The waiter brought two steaming bowls of egg drop soup on a round tray he had balanced over his shoulder. He set the tray down on a folding stand and placed the bowls in front of them, one at a time. He put a plate of egg rolls between them and walked away after a polite “thank you” from Maggie.

“What about when we get back?”

“What about it?”

“Are we just going to come back like nothing happened? I’m supposed to go back to my mother’s and you’re just going back to Heshy’s to eat corned beef sandwiches and read the paper. What kind of life is that? She’s getting remarried, you know.”

“Your mother?”

“Yes, my mother. How do you feel about that? It doesn’t bother you?”

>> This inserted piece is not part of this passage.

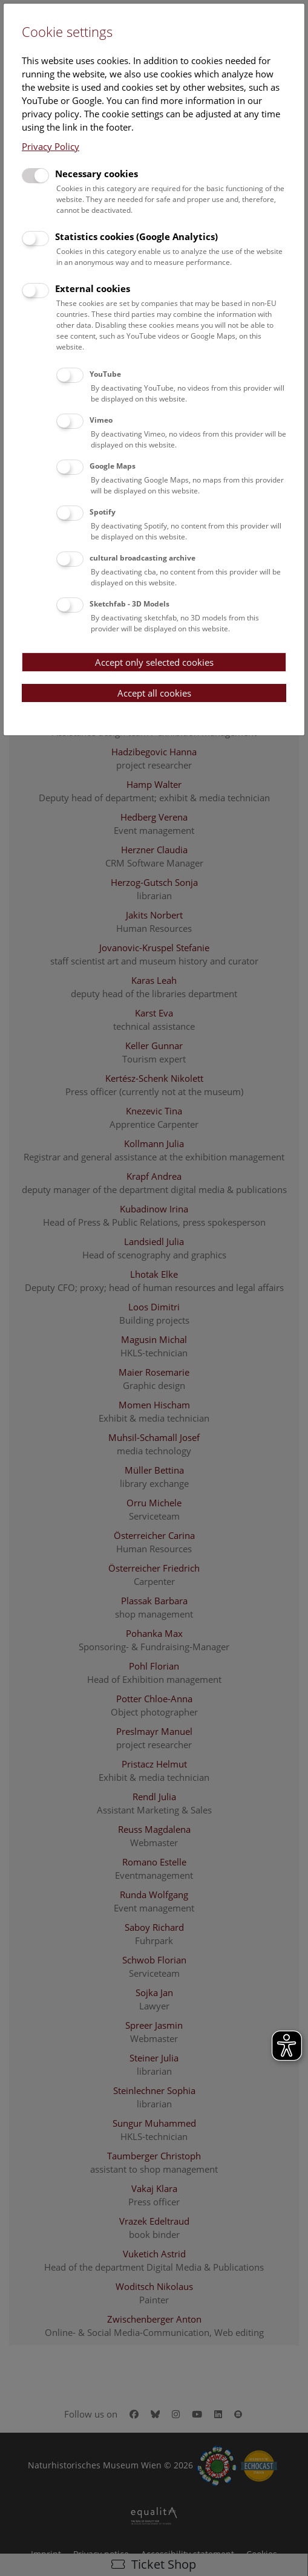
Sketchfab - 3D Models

“Why should it? Is it the dentist this time?”

“Yes, it’s the dentist. She’s marrying him for his money. It’s so obvious. Or just ’cause she needs to be married, so she can say that she’s Mrs. Rosenblatt or whatever.”

“Why don’t you come and live with me, Maggie, permanently, or for as long as you want? With one condition, though. As soon as we get back, you enroll in college. We’ll look around, maybe Temple, maybe LaSalle, maybe St. Joe’s. Is it a deal?”

“It’s a deal. But what about you? What are you going to do?”

“I’m thinking of starting my own business. How does Main Line Investigations sound? I’m thinking of bringing Joey on board. He’s been looking for something to do and he still knows a lot of people in town.”

“You’re opening a detective agency? I think you’re nuts.”

“It’s in my blood, honey. Even you say I have to do something and I couldn’t imagine doing anything else. It’s what I’ve done my entire life. Only now, I’d be working for myself. I’d be my own boss.”

“You’re going to get yourself killed.”

“I hope not.”

The waiter returned, balancing the same tray on one hand. He served them huge plates of chicken and vegetables with white rice. Lou doused the whole thing with soy sauce as though he was putting out a fire. Maggie did the same. The waiter bowed and his black hair fell down over his face. Lou thanked him. Maggie had shoveled a spoonful of rice into her mouth and was reading the placemat under her plate.

“Did you know it’s the year of the rat?”

“The year of the
what?

“The rat. The year of the rat in the Chinese calendar. It says so right here.” She tapped the place mat with her finger. “Not a good year to try new things.”

“Why’s that?”

“Rats don’t like change. They like to keep things just the way they are. Once they learn their way around, they feel safe and they want to keep it that way. And Dad, not everyone likes rats.”

“Tell that to Freddie Mac.”

“Who?”

“Never mind. Are you calling me a rat?”

“Hey, I think rats are cute. And they’re smarter than you think.”

“How do you know so much about rats?”

“It says it right here. Their best quality is loyalty, especially to their family. Sounds a lot like you.”

They ate in silence. The waiter filled their glasses with water. They watched the fish float in the tank in the middle of the room. They smiled at each other, Maggie experimenting with a set of chopsticks, leaving a trail of rice across the table and onto the floor.